- **What is needed**: Each line holding the word "agent" must appear in the answer, copied from the entries.

[Collected data entries]
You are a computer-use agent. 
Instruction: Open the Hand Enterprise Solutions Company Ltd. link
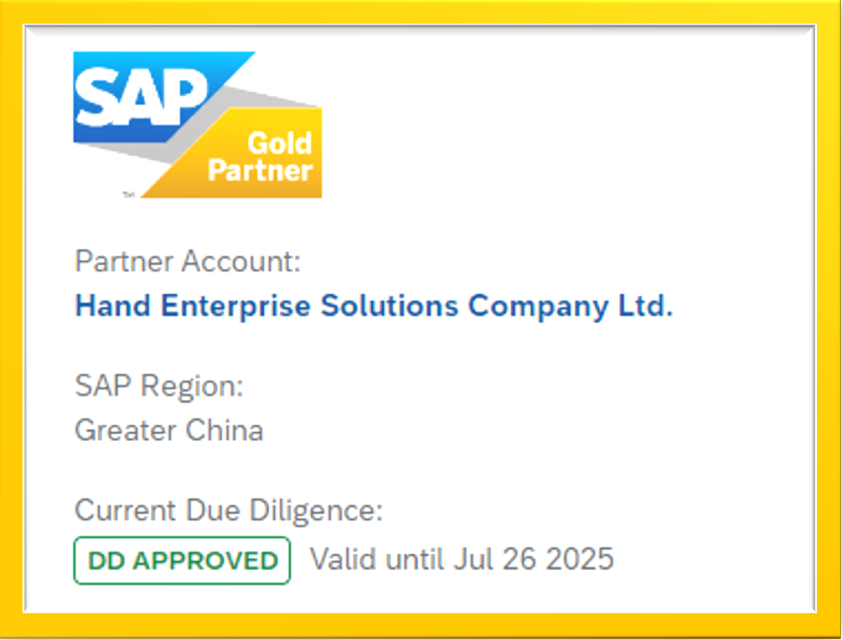(374, 306)
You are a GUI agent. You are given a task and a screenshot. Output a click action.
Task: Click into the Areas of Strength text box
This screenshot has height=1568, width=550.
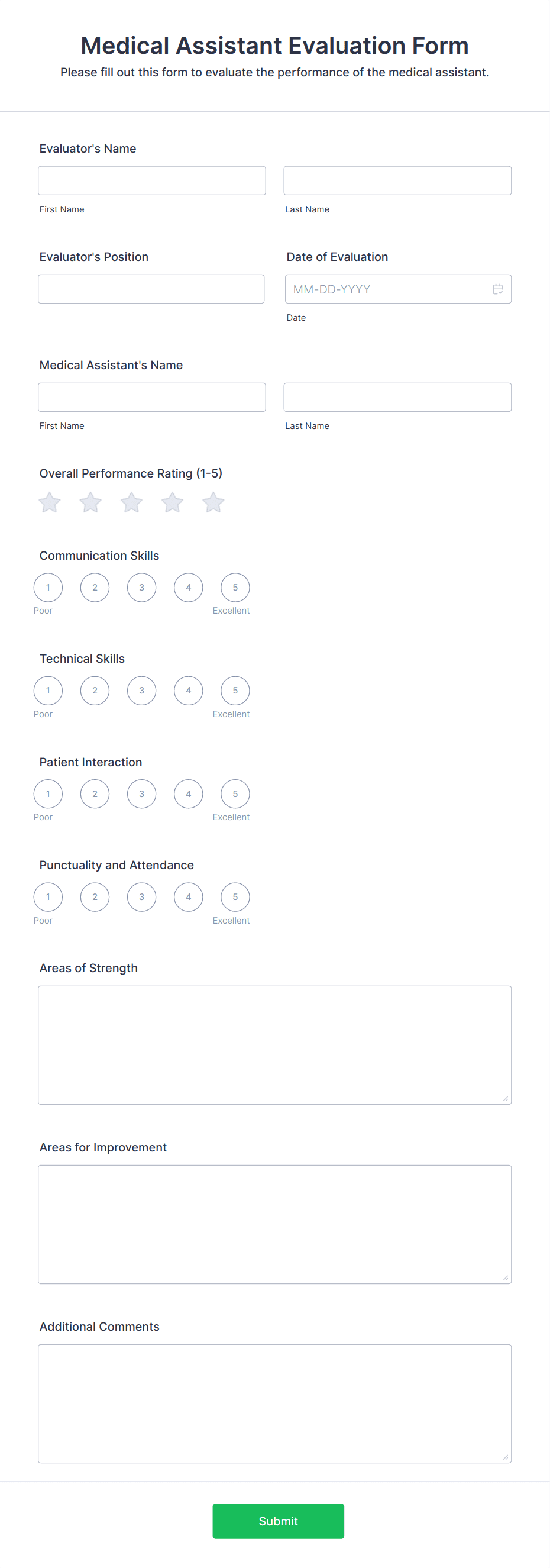tap(274, 1044)
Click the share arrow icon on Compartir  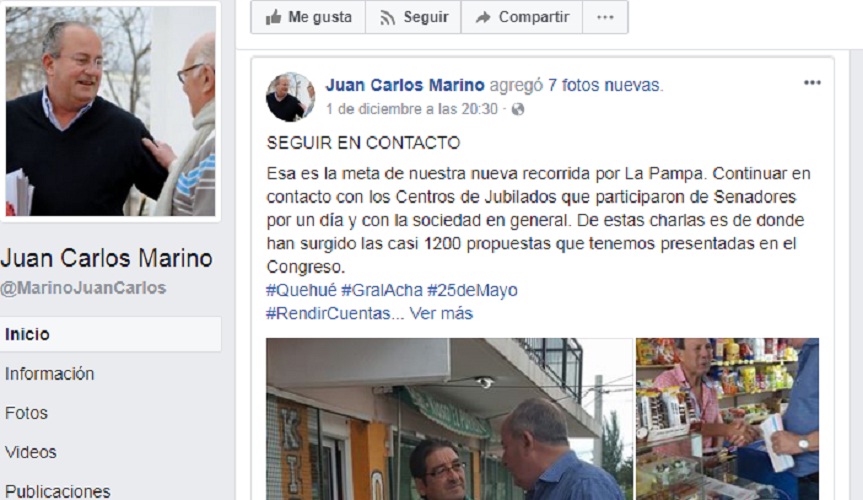click(x=483, y=18)
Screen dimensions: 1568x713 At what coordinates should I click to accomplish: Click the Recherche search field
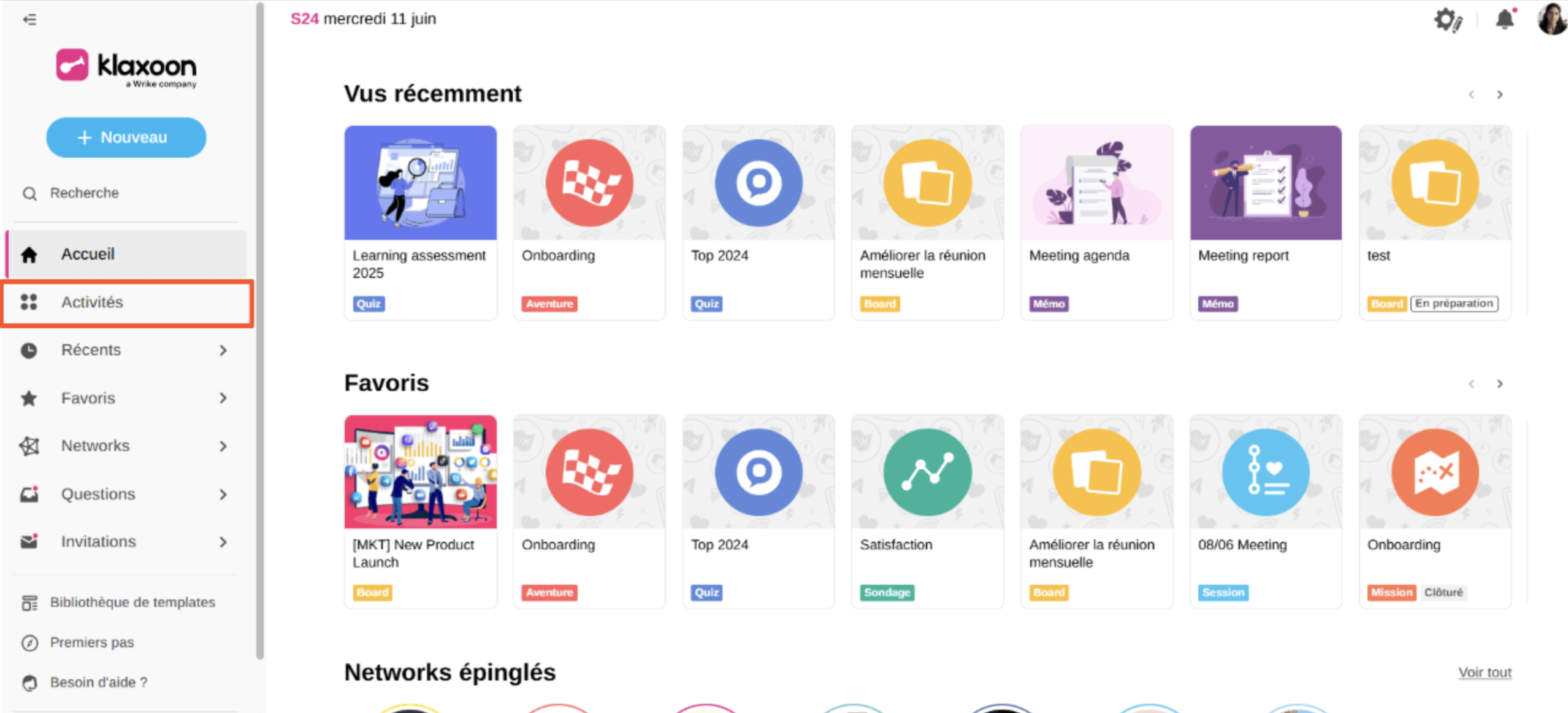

- **Written solution**:
You are a computer-use agent. 
You are a GUI agent. You are given a task and a screenshot. Output a click action.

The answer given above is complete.